CINEMA:  "THE POST" É PARA SER VISTO - L.Z..ORICCHIO

22/01/2018

'The Post' é defesa da liberdade, da ética e do poder feminino

O filme, realizado à maneira de thriller, ao feitio clássico de Spielberg, toca em questões fundamentais

FONTE - ESTADÃO 


Luiz Zanin Oricchio, O Estado de S. Paulo

Há uma cena - não importa qual - em que Katharine Graham (Meryl Streep), em seu momento de glória, se mistura a um grupo de mulheres. Esta imagem de protagonismo feminino sintetiza um dos sentidos possíveis de The Post - A Guerra Secreta e o articula aos tempos presentes. O novo filme de Steven Spielberg fala de um momento crucial da história recente norte-americana, o vazamento para a imprensa, em 1971, de documentos secretos do Pentágono referentes à Guerra do Vietnã.

Divulgados primeiro pelo New York Times e, depois, pelo Washington Post, os documentos eram nitroglicerina pura. Mostravam como a participação americana na guerra aumentara, ao contrário do que fora dito à população.
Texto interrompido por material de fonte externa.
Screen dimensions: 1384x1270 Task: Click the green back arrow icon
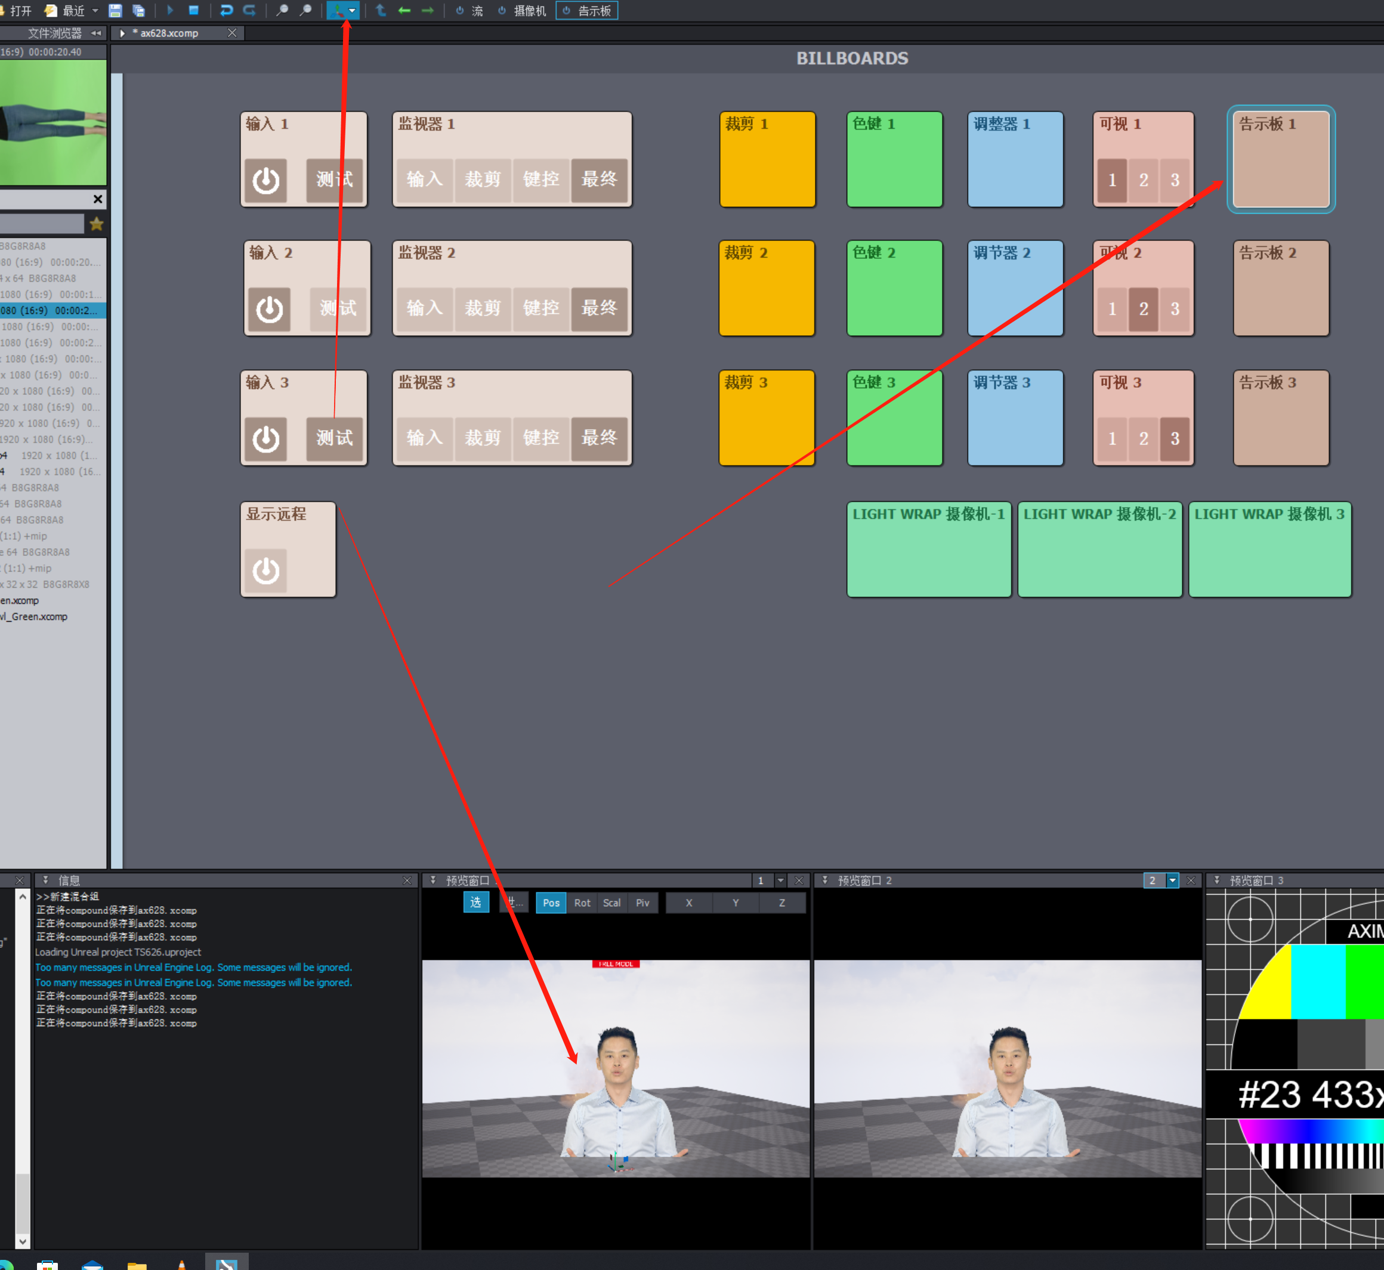coord(404,10)
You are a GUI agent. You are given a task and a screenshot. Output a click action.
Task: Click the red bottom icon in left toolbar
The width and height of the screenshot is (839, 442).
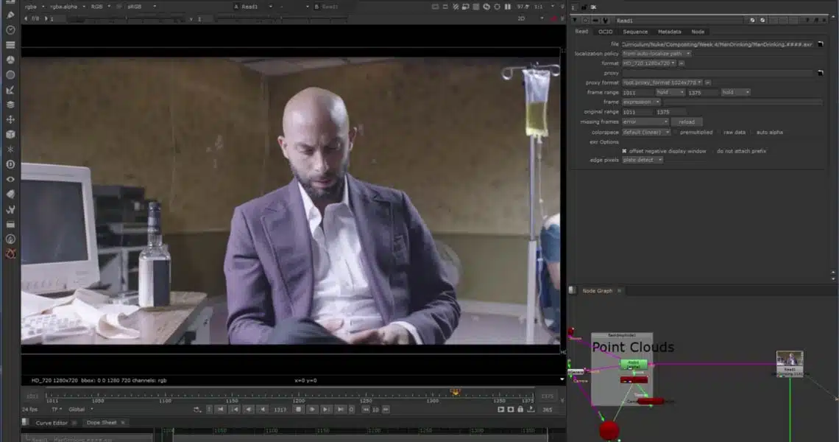pos(10,253)
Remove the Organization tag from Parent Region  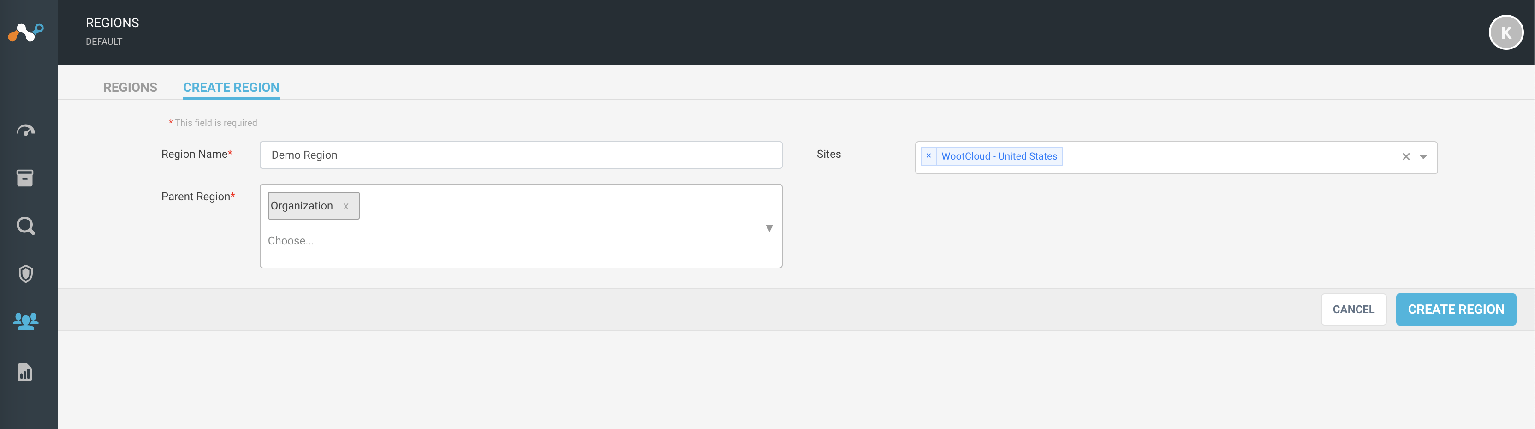[x=346, y=206]
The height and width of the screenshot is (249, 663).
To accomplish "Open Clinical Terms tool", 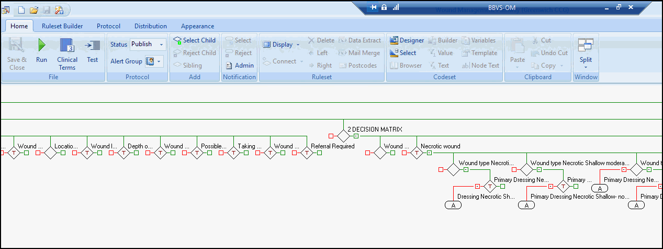I will point(67,46).
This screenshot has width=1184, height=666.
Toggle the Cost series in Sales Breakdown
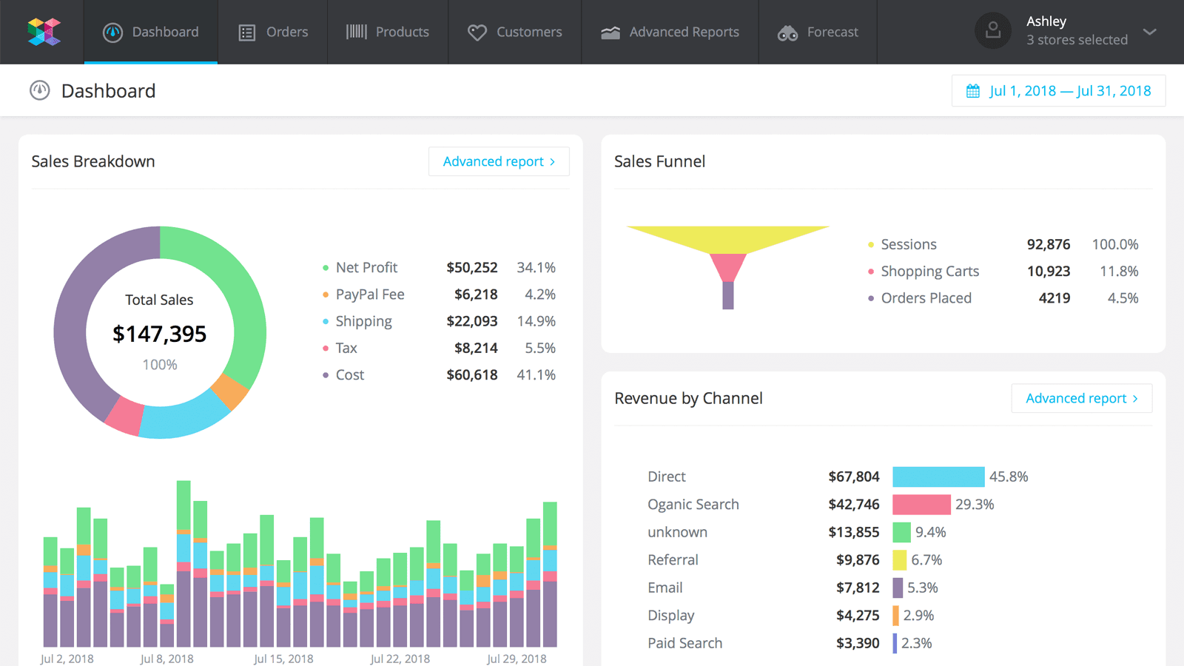(324, 374)
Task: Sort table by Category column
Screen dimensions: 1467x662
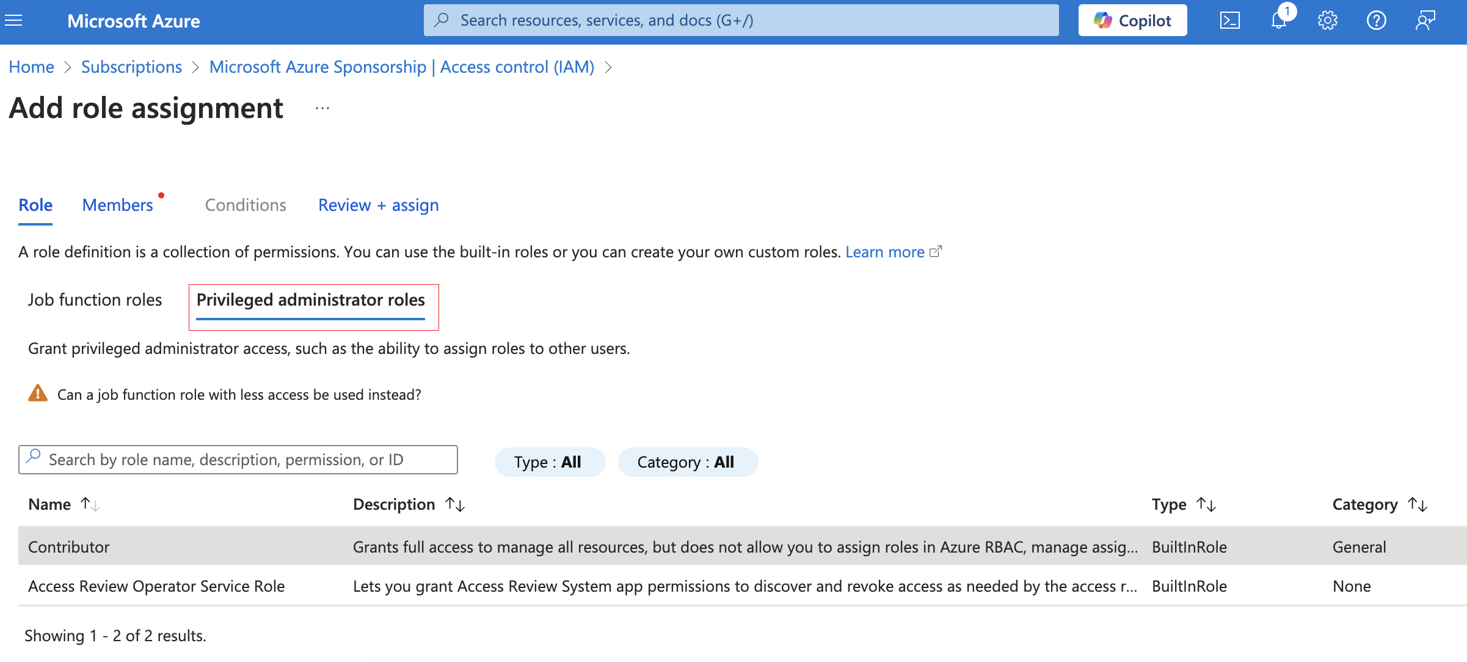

E que não havia perspectivas de vitória. Ou seja, o governo mandava jovens para a morte inútil.

O foco é no Washington Post, jornal até então provinciano. A proprietária, viúva, é Katharine (Meryl), dondoca bem relacionada no primeiro escalão do governo. O editor é o ousado Ben Bradlee (Tom Hanks). O dilema do jornal é se divulga os "Papéis do Pentágono" e entra em rota de colisão com o governo, ou se os omite e conforma-se com sua posição subalterna.

O filme, realizado à maneira de thriller, ao feitio clássico de Spielberg, toca em questões fundamentais - a democracia, a liberdade de imprensa, a responsabilidade ética da mídia. Uma frase, pronunciada por um personagem, diz tudo sobre o assunto: "Um jornal é feito para os governados e não para os governantes". Deveria ser norma padrão para todo veículo de imprensa digno deste nome.

The Post surge num momento em que os EUA são governados por um presidente despreparado e em confronto permanente com a liberdade de imprensa. No passado foi Nixon; hoje é Trump. A liberdade é uma bela palavra, nem sempre respeitada pelos que detêm o poder. A democracia está sempre por ser construída e defendida, mesmo em países de formação política sólida. E o protagonismo feminino, além de justo e historicamente inevitável, representa um avanço civilizacional e barreira contra retrocessos. Inútil dizer que The Post - A História Secreta fala da história americana, mas, por contraste, tem muito a ensinar sobre a nossa. 


MEU COMENTÁRIO

Escrevi neste blog sobre a grande fake new de 1963, quando esse termo nem existia com a conotação de hoje. O assassinato de Kennedy, presidente americano, numa avenida de Dallas, gerou a tentativa de atribuir-se a um bode expiatório - Lee Harvey Oswald - a autoria única do crime. 

Era uma deslavada mentira, que Oliver Stone tentou comprovar com seu filme de 1991 JFK - A PERGUNTA QUE NÃO QUER CALAR, aplaudido e contestado por muitos, até hoje. 

A revelação dos papéis do Pentagono, objeto do filme que vai entrar,   comprova que a trama tinha outros autores, entre eles o complexo industrial-militar americano, alimentando a guerra do Vietnã com vidas de jovens e armamento, às pencas. 

Kennedy tinha entre seus programas de governo, a retirada de todas as tropas até 1965 e essa foi a razão de seu extermínio. Não interessava aos grupos citados a saída dos americanos. O que o novo filme comprova pelos papeis do Pentagono, é que os governos que sucederam Kennedy alimentaram com soldados e armas uma guerra que já se sabia perdida. 

Como de fato aconteceu, gerando a saída envergonhada das tropas, num verdadeiro "salve-se quem puder", de muita repercussão na época. 

Um verdadeiro auto-genocídio, se é que podemos chamar assim. 

Somente isso é motivo suficiente para nos deslocarmos até o cinema onde for exibido e dedicarmos algumas horas de nosso tempo. Aos que presenciaram à distância os fatos, como este blogueiro. Ou para as novas gerações, para que conheçam a história e tentem evitar que tais incidentes se repitam, apreendendo com os erros.